Tüm bu araştırmalar ve sohbetler sonucu öğrendiğim bilgileri uygulayabilmek için uzunca bir süre beklemem gerekti. 28 şubat 2016 günü Tuzla'dan sonraki durağımız olan İzmir Dikili iskelesine bağlayınca sübye ve kalamar avı hayalimi gerçekleştirmek için güzel bir fırsat yakaladığımı hissettim. Buraya ilk defa 2015 ağustos ayında iş icabı geldiğimde ne denli güzel kalamarlar yakalandığını duymuş ama mevsimi olmadığı için denemelerim sonuçsuz kalmıştı. Bu defa başka hiç bir balığa bakmadan tamamen Eging tekniği üzerinde yoğunlaşmaya karar verdim.

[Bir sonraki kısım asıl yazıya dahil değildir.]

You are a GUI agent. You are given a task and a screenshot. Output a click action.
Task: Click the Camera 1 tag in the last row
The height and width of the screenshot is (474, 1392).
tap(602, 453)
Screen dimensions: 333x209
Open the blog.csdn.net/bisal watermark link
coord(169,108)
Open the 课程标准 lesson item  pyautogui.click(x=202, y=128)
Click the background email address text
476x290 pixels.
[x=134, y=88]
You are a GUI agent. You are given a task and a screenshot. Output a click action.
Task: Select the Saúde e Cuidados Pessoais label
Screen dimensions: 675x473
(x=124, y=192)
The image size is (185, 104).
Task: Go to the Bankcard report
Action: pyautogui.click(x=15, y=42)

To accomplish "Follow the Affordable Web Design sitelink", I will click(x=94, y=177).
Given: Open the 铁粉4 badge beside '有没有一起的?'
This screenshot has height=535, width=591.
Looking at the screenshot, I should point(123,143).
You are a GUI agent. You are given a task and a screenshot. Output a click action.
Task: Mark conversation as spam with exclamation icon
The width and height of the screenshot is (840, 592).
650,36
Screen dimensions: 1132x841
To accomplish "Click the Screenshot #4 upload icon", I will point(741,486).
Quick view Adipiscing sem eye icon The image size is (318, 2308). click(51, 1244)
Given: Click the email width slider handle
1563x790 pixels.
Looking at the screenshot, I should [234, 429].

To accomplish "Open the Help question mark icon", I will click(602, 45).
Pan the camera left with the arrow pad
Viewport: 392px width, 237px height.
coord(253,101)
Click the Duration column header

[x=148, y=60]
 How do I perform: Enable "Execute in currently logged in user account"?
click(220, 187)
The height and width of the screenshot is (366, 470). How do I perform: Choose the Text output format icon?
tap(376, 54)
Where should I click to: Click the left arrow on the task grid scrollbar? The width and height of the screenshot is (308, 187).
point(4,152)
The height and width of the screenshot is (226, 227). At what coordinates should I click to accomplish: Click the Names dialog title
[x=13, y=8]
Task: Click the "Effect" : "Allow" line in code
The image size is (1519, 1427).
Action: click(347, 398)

Bölgedeki dükkanlardan mevcut kalamar yemlerimin yanına ilave birkaç yem daha alıp geceyi beklemeye başladım. Güneş batıp, iskelenin en ucundan iskeleye doğru dönük olan projektör yanınca da denemelere başladım. Bir yandan da bölgenin yerlisi olan diğer oltacılarla sohbet edip güncel av durumu, kullandıkları ekipmanlar ve teknikler hakkında bilgi almaya çalıştım. Bulunduğumuz iskelede yakın zamanda çok bereketli kalamar ve sübye avları yapıldığını öğrenince umudum arttı. Ortalama 10 m derinlikteki iskelede yemi dibe hızlı indirebilmek için diğer balıkçıların uyguladığı gibi yemin önüne 7 gramlık gezer bir kurşun ilave edip, dipte ve orta suda yeme fasılalı zıplatma hareketleri yaptırarak denemeye devam ettim. Nihayet ava başladıktan yaklaşık yarım saat sonra dibe yakın mesafede gelen vuruşla hayatımın ilk sübyesini yakalamayı başardım.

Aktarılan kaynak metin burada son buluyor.